When I used the X1 I found that most things take far too many steps and some things are very hard to figure out how to do. Try to delete a season pass for example. I also found the UI to be quite sluggish and the channel guide to be a pain to use. Not a lot of storage either. The remote feels nice though and the unit is attractive.


----------



## SNJpage1 (May 25, 2006)

I have a Tivo HD and a Comcast X-1 sitting next to each other. They both have their good and bad features. The X-1 has 6 tuners, five can record and one will give you live only. But you have to ask to have the 4 tuner box updated with the software that turns on the other tuners. The Tivo is a lot easier to use and the controls seem more friendly. There is no way to transfer a program from the X-1 to my PC that I know of. So I have to be sure we record a program I want to keep or burn to a DVD on the Tivo. I can watch the X-1 DVR on the other TV's in the house with out having to buy anything. It is part of my package. I believe that the X-1 stores the recordings back at their data center. That means if the box goes bad you still have your recordings. However, I haven't researched that to be sure it is the way it works.


----------



## TonyD79 (Jan 4, 2002)

I experience X1 at my brother's regularly. No thanks. It looks pretty but it is sluggish and gets all bogged down for any action if there is any delay talking to the mothership. Even pausing live TV can take a while if there is any connection issue at all.


----------



## Bigg (Oct 31, 2003)

I have them side by side. X1 is a disaster. There are a few things that are nice, like the VOD interface, and one brilliant feature, the typing on a T-9-esque keypad for searches. However, overall, the box is slow, often doesn't respond to the remote for a while, and has a very click-heavy interface. The RR/FF is also super annoying compared to what TiVo has, and doesn't have any "jump-back" when FFing through commercials, much less 30 second skip, which I am really, really good at mashing into my TiVo.


----------



## TonyD79 (Jan 4, 2002)

Bigg said:


> I have them side by side. X1 is a disaster. There are a few things that are nice, like the VOD interface, and one brilliant feature, the typing on a T-9-esque keypad for searches. However, overall, the box is slow, often doesn't respond to the remote for a while, and has a very click-heavy interface. The RR/FF is also super annoying compared to what TiVo has, and doesn't have any "jump-back" when FFing through commercials, much less 30 second skip, which I am really, really good at mashing into my TiVo.

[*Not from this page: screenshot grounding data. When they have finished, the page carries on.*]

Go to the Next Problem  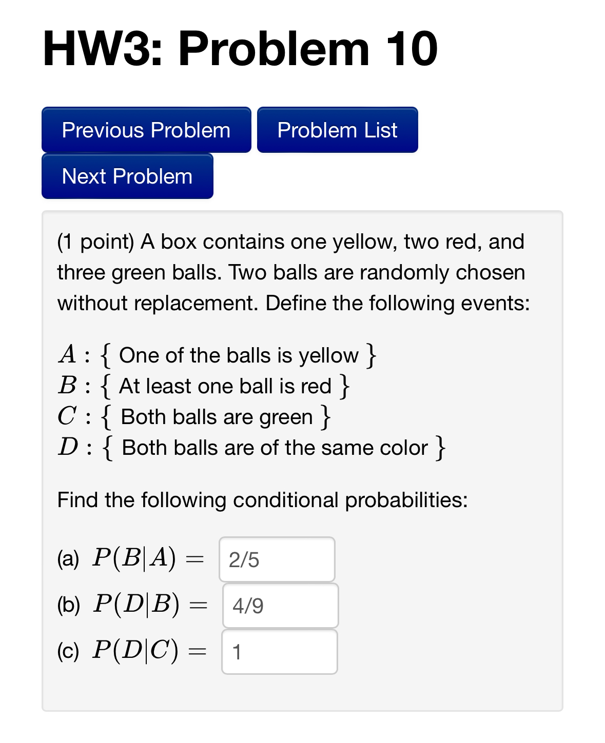[126, 176]
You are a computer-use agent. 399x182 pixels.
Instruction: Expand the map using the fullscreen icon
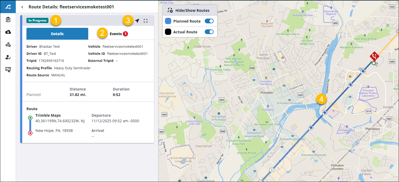tap(146, 20)
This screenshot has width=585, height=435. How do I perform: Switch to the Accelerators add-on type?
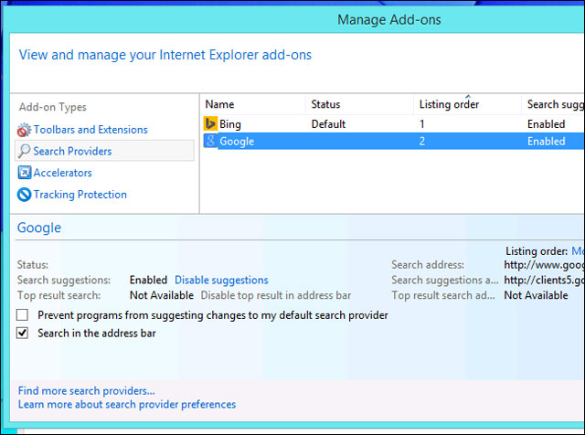pyautogui.click(x=62, y=173)
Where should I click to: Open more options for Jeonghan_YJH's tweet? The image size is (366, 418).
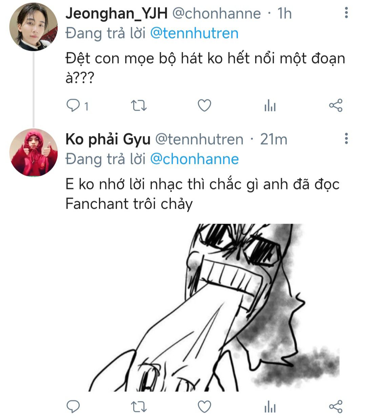click(x=346, y=13)
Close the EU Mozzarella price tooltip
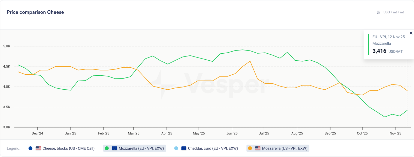Viewport: 414px width, 157px height. tap(411, 33)
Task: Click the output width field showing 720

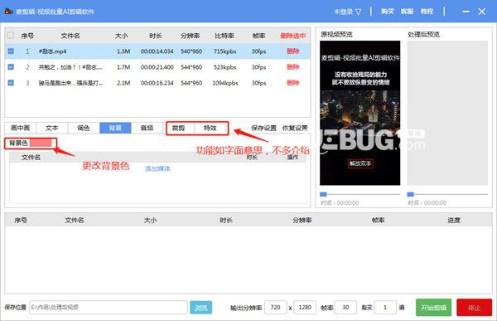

The X1 box is slow because everything it does communicates back to the Comcast servers. Everything. It is not cloud based but it talks back anyway.


----------



## SNJpage1 (May 25, 2006)

The X-1 DVR can be programmed for a 30 sec skip. I did it to mine. I'll see if I can find the code for doing it. Found it. There are about a dozen sites explaining it. Here's one of them.

http://www.geekymac.com/comcast-hd-dvr-30-second-skip/


----------



## Bigg (Oct 31, 2003)

TonyD79 said:


> The X1 box is slow because everything it does communicates back to the Comcast servers. Everything. It is not cloud based but it talks back anyway.


A friend and I were talking about that. I'm not so convinced that every keypress goes back to the servers, but I think that it has to go back to the servers for every new screen it loads, as there seems to be little, if any, local caching.


----------



## TonyD79 (Jan 4, 2002)

Bigg said:


> A friend and I were talking about that. I'm not so convinced that every keypress goes back to the servers, but I think that it has to go back to the servers for every new screen it loads, as there seems to be little, if any, local caching.


My brother had a connection problem. We'd do a pause, it would pay attention. Eventually it gave an error message saying it couldn't communicate with the network or something like that. The internet went out at the same time. When the Internet came back, the box paused.


----------



## Bigg (Oct 31, 2003)

TonyD79 said:


> My brother had a connection problem. We'd do a pause, it would pay attention. Eventually it gave an error message saying it couldn't communicate with the network or something like that. The internet went out at the same time. When the Internet came back, the box paused.


VOD, local DVR or Cloud DVR? If it is Cloud DVR or VOD, it's because the video is playing remotely. If it is local DVR content, then that's weird. The problem is, I can't even tell what's stored remotely and what's stored on the box. There is some serious voodoo magic built into that system!


----------



## TonyD79 (Jan 4, 2002)

Bigg said:


> VOD, local DVR or Cloud DVR? If it is Cloud DVR or VOD, it's because the video is playing remotely. If it is local DVR content, then that's weird. The problem is, I can't even tell what's stored remotely and what's stored on the box. There is some serious voodoo magic built into that system!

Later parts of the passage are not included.